### 练习要求
阅读下面的类文档，回答以下问题：
(a) 该类使用什么来实现近似 TF-IDF？
(b) 方法 processDocument 处理的是什么？
(c) 方法 getDocumentTfIdfScores 的说明建议结合什么作为候选？

### 阅读材料
__________________________________________________

TfIdfDataSketchesUtil (pap4j-boot3

cn.net.pap.common.datasketches.util.TfIdfDataSketchesUtil

public class TfIdfDataSketchesUtil extends Object

使用 Apache DataSketches + Count-Min Sketch 实现近似 TF-IDF

Constructor Details
- TfIdfDataSketchesUtil
  
  public TfIdfDataSketchesUtil(int mapSize, int cmsWidth, int cmsDepth, int seed)
Method Details
- processDocuments
  
  public void processDocuments(String filePath) throws IOException
  
  处理文档流，构建 TF 和 DF 统计
  
  Throws:
  
  IOException
- processDocument
  
  public void processDocument(String documentText)
  
  处理单个文档（一行）
- calculateTfIdf
  
  public double calculateTfIdf(String word, int documentIndex)
  
  计算单个词的 TF-IDF 值
- getDocumentTfIdfScores
  
  public Map<String,Double> getDocumentTfIdfScores(int documentIndex, int topCandidateWords)
  
  获取文档中所有词的 TF-IDF 分数（注意：CMS 无法直接枚举所有词）这里建议结合 dfSketch 的 frequent items 作为候选
- getTfIdfVector
  
  public double[] getTfIdfVector(String word)
  
  获取所有文档中某个词的 TF-IDF 向量
- getFrequentWords
  
  public List<String> getFrequentWords(int topN)
  
  获取高频词列表
- merge
  
  public void merge(TfIdfDataSketchesUtil other)
  
  合并多个 Sketch
- getTotalDocuments
  
  public long getTotalDocuments()
- getVocabularySize
  
  public int getVocabularySize()
- getMaximumError
  
  public double getMaximumError()
- printStatistics
  
  public void printStatistics()

Class TfIdfDataSketchesUtil

__________________________________________________

### 数据展示
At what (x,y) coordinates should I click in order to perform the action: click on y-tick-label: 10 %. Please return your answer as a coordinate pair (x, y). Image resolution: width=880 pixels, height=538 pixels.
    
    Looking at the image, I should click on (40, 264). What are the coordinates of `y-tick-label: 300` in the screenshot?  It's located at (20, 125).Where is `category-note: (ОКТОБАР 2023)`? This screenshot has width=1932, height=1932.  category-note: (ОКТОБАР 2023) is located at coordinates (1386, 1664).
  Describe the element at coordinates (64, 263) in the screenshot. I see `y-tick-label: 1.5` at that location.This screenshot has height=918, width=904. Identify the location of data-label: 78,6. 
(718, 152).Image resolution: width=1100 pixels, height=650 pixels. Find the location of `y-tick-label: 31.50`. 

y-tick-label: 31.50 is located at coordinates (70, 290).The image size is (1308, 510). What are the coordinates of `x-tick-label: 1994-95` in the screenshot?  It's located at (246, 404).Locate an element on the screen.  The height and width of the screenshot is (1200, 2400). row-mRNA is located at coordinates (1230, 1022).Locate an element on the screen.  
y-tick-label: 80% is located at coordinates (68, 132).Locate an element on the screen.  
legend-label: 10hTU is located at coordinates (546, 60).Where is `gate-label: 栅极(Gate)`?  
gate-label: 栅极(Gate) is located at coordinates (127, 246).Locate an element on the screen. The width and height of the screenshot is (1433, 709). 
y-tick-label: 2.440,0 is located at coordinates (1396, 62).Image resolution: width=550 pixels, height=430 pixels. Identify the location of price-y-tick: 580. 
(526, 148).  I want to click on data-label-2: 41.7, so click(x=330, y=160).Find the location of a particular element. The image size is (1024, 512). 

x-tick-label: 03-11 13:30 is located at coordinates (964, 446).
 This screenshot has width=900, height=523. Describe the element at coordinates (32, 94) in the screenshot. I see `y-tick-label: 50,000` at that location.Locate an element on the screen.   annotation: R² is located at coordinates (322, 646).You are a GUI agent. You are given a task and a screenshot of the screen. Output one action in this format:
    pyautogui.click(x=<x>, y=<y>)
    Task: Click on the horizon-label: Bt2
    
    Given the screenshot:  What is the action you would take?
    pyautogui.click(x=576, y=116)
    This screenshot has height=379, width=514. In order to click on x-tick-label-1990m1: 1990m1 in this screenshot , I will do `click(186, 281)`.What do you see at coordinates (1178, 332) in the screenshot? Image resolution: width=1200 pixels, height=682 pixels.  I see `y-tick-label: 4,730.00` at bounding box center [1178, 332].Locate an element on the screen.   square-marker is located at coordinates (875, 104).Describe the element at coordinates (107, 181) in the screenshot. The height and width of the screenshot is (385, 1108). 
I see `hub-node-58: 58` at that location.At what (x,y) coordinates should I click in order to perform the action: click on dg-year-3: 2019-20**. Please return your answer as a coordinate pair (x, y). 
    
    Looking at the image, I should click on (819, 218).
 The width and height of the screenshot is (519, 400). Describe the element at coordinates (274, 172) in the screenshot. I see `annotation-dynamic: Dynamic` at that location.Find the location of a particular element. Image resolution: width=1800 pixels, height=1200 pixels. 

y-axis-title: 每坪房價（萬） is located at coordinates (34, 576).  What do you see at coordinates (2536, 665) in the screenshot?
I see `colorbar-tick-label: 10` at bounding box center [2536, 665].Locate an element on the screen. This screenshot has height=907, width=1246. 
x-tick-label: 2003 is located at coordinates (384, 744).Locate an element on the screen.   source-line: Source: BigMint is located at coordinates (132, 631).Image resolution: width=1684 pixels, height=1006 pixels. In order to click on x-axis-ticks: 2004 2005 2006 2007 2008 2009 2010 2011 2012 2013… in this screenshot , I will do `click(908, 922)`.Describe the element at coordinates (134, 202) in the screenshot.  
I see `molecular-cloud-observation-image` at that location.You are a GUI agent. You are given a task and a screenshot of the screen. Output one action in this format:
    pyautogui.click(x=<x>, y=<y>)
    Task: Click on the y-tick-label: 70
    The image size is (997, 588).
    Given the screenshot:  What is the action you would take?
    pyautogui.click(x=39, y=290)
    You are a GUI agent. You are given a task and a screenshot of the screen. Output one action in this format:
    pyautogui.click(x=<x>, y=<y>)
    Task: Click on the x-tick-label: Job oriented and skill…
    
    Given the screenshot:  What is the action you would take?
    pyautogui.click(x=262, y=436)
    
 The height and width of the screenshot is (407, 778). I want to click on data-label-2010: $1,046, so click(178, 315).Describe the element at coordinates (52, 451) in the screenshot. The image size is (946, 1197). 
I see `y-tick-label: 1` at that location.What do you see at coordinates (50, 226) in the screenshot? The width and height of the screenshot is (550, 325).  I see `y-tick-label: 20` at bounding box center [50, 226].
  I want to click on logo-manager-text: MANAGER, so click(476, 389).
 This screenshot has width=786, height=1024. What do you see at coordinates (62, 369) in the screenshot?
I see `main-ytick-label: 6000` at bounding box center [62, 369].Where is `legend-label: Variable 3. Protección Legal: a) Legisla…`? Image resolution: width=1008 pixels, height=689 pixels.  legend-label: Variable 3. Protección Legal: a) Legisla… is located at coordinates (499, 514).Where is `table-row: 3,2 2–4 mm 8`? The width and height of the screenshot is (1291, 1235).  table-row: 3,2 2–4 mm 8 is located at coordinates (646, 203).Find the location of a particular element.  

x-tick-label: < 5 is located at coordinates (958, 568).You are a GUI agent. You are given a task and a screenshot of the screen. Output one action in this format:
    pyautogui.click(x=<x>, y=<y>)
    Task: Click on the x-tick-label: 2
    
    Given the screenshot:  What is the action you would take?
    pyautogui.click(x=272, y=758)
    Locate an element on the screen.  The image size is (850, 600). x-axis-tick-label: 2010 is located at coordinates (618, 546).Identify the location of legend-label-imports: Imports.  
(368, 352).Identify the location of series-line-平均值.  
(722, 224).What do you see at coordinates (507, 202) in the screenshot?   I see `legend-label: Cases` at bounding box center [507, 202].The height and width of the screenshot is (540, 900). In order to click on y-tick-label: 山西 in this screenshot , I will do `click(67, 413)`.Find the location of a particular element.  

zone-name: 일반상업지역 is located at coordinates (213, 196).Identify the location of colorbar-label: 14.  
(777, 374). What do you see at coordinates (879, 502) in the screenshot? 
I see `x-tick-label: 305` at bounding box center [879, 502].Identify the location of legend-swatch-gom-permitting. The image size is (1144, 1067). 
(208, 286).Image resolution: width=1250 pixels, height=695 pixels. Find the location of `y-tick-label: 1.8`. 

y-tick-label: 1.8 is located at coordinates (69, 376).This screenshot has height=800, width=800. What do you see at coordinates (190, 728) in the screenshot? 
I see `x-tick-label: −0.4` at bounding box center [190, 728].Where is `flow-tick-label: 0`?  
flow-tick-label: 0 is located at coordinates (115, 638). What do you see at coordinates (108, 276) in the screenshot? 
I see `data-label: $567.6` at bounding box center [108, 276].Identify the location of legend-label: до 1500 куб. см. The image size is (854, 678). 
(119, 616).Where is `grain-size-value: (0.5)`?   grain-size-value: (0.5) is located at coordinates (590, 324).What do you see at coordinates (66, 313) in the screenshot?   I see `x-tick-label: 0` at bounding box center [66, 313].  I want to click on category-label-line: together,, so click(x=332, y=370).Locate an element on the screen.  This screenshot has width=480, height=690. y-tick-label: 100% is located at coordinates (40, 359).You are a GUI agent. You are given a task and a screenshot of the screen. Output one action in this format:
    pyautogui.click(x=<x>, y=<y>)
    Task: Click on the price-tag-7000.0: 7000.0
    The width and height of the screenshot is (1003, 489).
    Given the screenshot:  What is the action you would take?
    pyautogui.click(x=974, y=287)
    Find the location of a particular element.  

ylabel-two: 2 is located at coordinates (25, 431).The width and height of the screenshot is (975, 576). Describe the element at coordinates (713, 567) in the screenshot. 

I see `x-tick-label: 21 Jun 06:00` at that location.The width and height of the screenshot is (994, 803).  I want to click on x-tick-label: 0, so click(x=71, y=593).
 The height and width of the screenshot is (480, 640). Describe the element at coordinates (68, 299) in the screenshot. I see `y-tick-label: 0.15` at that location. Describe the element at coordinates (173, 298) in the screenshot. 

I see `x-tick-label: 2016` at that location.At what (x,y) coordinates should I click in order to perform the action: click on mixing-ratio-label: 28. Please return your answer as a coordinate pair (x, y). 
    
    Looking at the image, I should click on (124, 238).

__________________________________________________

### 参考答案
(a) Apache DataSketches + Count-Min Sketch。
(b) 单个文档（一行）。
(c) dfSketch 的 frequent items。